In the data that follows, how many lines include the string "computer"? Answer with the number alone.

Start of Records supplied

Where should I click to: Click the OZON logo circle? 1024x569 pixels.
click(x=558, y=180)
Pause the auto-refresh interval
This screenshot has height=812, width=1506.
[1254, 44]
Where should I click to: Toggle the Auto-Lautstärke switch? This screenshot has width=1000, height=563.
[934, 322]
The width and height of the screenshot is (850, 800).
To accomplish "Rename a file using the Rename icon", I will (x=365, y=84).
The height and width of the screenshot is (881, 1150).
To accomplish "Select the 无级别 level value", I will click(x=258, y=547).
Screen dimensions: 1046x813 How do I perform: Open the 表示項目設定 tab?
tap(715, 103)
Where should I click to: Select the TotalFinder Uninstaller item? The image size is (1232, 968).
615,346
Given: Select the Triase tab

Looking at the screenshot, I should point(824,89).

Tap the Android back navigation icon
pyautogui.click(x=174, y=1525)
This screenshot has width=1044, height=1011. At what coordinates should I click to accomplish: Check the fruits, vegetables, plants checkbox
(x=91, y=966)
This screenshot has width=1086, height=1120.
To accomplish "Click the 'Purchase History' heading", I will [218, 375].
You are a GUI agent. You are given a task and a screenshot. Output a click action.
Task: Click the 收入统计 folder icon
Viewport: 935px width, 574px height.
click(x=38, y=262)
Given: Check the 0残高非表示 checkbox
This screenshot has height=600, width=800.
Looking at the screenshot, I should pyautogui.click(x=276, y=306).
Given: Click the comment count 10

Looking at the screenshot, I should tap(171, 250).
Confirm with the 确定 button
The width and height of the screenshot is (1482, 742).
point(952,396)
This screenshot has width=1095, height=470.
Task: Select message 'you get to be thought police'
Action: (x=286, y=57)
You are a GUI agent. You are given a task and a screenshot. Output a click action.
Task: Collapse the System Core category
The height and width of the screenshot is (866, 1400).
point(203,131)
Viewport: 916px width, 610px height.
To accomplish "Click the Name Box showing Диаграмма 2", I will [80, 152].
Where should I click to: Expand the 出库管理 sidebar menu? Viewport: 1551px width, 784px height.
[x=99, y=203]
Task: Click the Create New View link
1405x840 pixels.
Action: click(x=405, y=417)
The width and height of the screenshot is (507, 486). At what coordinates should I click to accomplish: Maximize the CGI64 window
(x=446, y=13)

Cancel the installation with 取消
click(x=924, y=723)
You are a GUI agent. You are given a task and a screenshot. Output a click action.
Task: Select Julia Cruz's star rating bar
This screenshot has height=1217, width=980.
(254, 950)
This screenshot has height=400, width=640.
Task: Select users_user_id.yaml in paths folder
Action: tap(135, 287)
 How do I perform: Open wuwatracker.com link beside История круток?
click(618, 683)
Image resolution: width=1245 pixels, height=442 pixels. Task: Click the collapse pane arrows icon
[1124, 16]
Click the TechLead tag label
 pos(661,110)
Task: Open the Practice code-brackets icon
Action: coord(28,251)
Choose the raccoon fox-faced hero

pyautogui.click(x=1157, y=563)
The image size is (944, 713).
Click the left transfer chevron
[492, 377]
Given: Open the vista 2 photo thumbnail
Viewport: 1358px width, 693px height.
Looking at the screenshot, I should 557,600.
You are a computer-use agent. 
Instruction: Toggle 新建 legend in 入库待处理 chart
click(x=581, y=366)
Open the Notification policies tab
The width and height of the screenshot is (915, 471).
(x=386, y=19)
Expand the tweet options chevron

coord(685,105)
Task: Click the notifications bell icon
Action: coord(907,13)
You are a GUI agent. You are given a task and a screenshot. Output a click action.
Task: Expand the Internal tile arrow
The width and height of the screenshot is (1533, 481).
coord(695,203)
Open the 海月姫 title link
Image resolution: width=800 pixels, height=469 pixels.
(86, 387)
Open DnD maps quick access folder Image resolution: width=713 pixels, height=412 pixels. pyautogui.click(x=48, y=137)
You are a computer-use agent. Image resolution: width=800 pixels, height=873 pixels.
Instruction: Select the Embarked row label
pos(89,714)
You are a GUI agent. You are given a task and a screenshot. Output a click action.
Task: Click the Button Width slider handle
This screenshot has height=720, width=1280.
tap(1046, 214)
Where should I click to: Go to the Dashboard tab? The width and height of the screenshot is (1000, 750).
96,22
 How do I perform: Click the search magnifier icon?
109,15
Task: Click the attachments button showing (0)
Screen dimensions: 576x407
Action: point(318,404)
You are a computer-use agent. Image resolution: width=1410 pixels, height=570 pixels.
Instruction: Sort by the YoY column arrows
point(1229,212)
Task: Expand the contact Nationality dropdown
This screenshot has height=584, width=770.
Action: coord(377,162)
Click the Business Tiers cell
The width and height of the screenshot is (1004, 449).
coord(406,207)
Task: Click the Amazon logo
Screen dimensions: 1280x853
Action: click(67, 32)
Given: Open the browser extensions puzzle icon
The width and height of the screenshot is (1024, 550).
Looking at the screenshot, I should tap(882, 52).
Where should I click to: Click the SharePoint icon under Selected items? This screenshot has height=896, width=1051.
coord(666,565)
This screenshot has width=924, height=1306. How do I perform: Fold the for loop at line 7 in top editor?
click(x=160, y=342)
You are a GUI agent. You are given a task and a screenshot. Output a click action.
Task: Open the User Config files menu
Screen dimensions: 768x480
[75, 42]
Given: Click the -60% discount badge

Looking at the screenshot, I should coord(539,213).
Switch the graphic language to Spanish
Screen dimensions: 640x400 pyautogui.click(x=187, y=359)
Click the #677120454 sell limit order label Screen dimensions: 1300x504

End of Records supplied

## Exercise output
3